____ RECORDS FOR THIS EXERCISE
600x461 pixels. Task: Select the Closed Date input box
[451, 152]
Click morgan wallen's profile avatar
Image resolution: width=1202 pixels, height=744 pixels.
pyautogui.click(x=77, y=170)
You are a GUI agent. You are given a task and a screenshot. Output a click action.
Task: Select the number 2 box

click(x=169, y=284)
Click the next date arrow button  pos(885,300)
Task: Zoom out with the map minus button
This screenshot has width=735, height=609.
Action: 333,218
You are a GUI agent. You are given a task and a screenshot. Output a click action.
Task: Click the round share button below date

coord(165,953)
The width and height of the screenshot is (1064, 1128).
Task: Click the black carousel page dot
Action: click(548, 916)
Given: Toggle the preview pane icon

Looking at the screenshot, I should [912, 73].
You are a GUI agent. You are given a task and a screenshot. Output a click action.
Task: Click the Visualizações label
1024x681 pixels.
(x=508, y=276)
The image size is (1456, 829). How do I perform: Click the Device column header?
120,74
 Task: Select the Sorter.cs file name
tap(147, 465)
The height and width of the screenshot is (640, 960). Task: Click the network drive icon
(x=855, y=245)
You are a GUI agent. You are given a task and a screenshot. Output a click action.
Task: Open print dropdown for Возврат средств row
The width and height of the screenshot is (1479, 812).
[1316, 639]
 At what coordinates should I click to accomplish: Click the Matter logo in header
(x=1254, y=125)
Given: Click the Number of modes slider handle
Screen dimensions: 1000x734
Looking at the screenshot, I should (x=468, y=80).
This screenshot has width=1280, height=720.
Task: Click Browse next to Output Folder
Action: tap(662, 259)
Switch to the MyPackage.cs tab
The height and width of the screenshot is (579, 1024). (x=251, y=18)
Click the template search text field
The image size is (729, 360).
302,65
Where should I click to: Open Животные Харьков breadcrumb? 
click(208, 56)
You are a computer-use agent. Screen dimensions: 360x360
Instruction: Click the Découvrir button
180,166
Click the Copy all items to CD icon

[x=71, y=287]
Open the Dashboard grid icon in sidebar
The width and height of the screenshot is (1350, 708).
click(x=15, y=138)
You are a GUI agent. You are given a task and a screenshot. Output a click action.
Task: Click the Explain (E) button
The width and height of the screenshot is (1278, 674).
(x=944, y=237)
________
EXERCISE OBJECTIVE — Could you set down every record exactly as given?

OUTPUT OF THE TASK —
600x461 pixels. Task: Select the Closed Date input box
[451, 152]
Click morgan wallen's profile avatar
Image resolution: width=1202 pixels, height=744 pixels.
pyautogui.click(x=77, y=170)
You are a GUI agent. You are given a task and a screenshot. Output a click action.
Task: Select the number 2 box

click(x=169, y=284)
Click the next date arrow button  pos(885,300)
Task: Zoom out with the map minus button
This screenshot has width=735, height=609.
Action: 333,218
You are a GUI agent. You are given a task and a screenshot. Output a click action.
Task: Click the round share button below date

coord(165,953)
The width and height of the screenshot is (1064, 1128).
Task: Click the black carousel page dot
Action: click(548, 916)
Given: Toggle the preview pane icon

Looking at the screenshot, I should [912, 73].
You are a GUI agent. You are given a task and a screenshot. Output a click action.
Task: Click the Visualizações label
1024x681 pixels.
(x=508, y=276)
The image size is (1456, 829). How do I perform: Click the Device column header?
120,74
 Task: Select the Sorter.cs file name
tap(147, 465)
The height and width of the screenshot is (640, 960). Task: Click the network drive icon
(x=855, y=245)
You are a GUI agent. You are given a task and a screenshot. Output a click action.
Task: Open print dropdown for Возврат средств row
The width and height of the screenshot is (1479, 812).
[1316, 639]
 At what coordinates should I click to accomplish: Click the Matter logo in header
(x=1254, y=125)
Given: Click the Number of modes slider handle
Screen dimensions: 1000x734
Looking at the screenshot, I should (x=468, y=80).
This screenshot has width=1280, height=720.
Task: Click Browse next to Output Folder
Action: tap(662, 259)
Switch to the MyPackage.cs tab
The height and width of the screenshot is (579, 1024). (x=251, y=18)
Click the template search text field
The image size is (729, 360).
302,65
Where should I click to: Open Животные Харьков breadcrumb? 
click(208, 56)
You are a computer-use agent. Screen dimensions: 360x360
Instruction: Click the Découvrir button
180,166
Click the Copy all items to CD icon

[x=71, y=287]
Open the Dashboard grid icon in sidebar
The width and height of the screenshot is (1350, 708).
click(x=15, y=138)
You are a GUI agent. You are given a task and a screenshot. Output a click action.
Task: Click the Explain (E) button
The width and height of the screenshot is (1278, 674).
(x=944, y=237)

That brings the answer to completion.